The noble and learned Lord, Lord Hailsham, described the problems of finding a draftsman; and my information is that he has, as I would expect, accurately recollected what in fact occurred: that he sought outside assistance on a contractual basis for the drafting of this highly technical Bill, but that it was found that no one would undertake it on a contractual basis. My understanding of the matter is that at the end of the day it came to that excellent body of men, the Parliamentary draftsmen, to deal with the task which, I venture to think, has been done admirably. But so tangled were the thickets and so deep the marshes lying around it, that it fell to a senior Parliamentary Counsel to complete the task. That is the end of the saga of the draftsmen.

The problem of draftsmen is, of course, a difficult one bearing in mind the amount of legislation that they are required to deal with. We have kept up pretty well with numbers of late, and I take the point mentioned by my noble and learned friend Lord Gardiner of the extent to which the Law Reform Committee suffered from the non-availability of Parliamentary draftsmen. The position, of course, in the whole field of law reform has been transformed by the initiative of my noble and learned friend Lord Gardiner in setting up, as he did, the Law Commission and by the subsequent enthusiastic support it received from my immediate predecessor, the noble and learned Lord, Lord Hailsham; and it has fallen to the Law Commission to take the major responsibility in preparing law reforms for Parliament. I agree with the views that I think both noble and learned Lords expressed: that the Law Reform Committee itself, first of all, has been of great value in the past and has produced reports of outstanding quality. I personally think that there is still room for it to continue to help us in this field.
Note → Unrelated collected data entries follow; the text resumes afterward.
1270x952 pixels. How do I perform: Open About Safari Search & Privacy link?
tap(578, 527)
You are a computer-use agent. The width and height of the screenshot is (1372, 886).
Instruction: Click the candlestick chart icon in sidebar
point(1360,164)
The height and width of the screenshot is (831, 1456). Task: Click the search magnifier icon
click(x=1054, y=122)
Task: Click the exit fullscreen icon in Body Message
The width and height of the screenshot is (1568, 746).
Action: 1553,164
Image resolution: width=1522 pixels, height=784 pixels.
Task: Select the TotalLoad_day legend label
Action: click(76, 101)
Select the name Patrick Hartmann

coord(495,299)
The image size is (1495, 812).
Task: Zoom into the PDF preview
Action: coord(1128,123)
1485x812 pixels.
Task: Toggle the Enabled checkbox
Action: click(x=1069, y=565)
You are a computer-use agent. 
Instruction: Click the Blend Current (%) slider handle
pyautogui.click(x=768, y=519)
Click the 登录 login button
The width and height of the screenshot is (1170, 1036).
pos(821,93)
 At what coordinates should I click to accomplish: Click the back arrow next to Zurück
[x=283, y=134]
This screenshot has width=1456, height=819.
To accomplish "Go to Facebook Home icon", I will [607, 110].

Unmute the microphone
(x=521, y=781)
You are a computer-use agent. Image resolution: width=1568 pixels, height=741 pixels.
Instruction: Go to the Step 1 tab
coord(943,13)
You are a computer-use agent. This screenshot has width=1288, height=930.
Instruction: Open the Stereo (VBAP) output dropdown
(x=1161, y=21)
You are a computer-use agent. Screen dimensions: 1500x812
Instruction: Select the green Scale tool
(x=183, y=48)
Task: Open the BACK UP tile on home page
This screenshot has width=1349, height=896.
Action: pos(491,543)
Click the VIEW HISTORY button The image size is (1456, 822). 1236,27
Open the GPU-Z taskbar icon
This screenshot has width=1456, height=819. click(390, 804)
On the specific question that my noble and learned friend Lord Gardiner asked me, I may say that the Committee is at present engaged on the task referred to it by the noble and learned Lord, Lord Hailsham; namely, a general review of the law of limitation of actions. They would have completed that study some time ago, as I understand it, were it not for the desirability of awaiting the outcome of an appeal to your Lordships' House which raises certain crucial issues on the law of limitation. It is thought that it would be wise to await the outcome of that appeal before that work is completed.

As to the future, I have no further subjects at present in mind for reference to the Committee but, as I have said, my present view is that it does continue to serve a useful purpose notwithstanding the existence of the Law Commission. I have little doubt that at some appropriate time some suitable subject will come up for consideration and will benefit from the expertise of the Committee. It is very valuable for the judges as well as the practitioners from both branches of the legal profession to be directly associated with the work of law reform, and there are a number of problems raising highly technical issues, particularly in the field of practice, on which it is very helpful for any Lord Chancellor to be able to rely on the advice of a widely representative body like the Law Reform Committee.

I was asked about the outcome of the consultations which have taken place. The best results came in very recently. The Law Society wrote on 25th November and the Multiple Shops Federation on 7th December. As I said in opening the debate, their suggestions are being considered. The Bar Council was also consulted. I am most grateful for the reception that this Bill has had. I do not want in any way to incur the wrath of those who are shortly, I understand, hoping to enjoy hospitality among themselves. I am grateful to the House for its support of the Bill.

On Question, Bill read 2a, and committed to a Committee of the Whole House.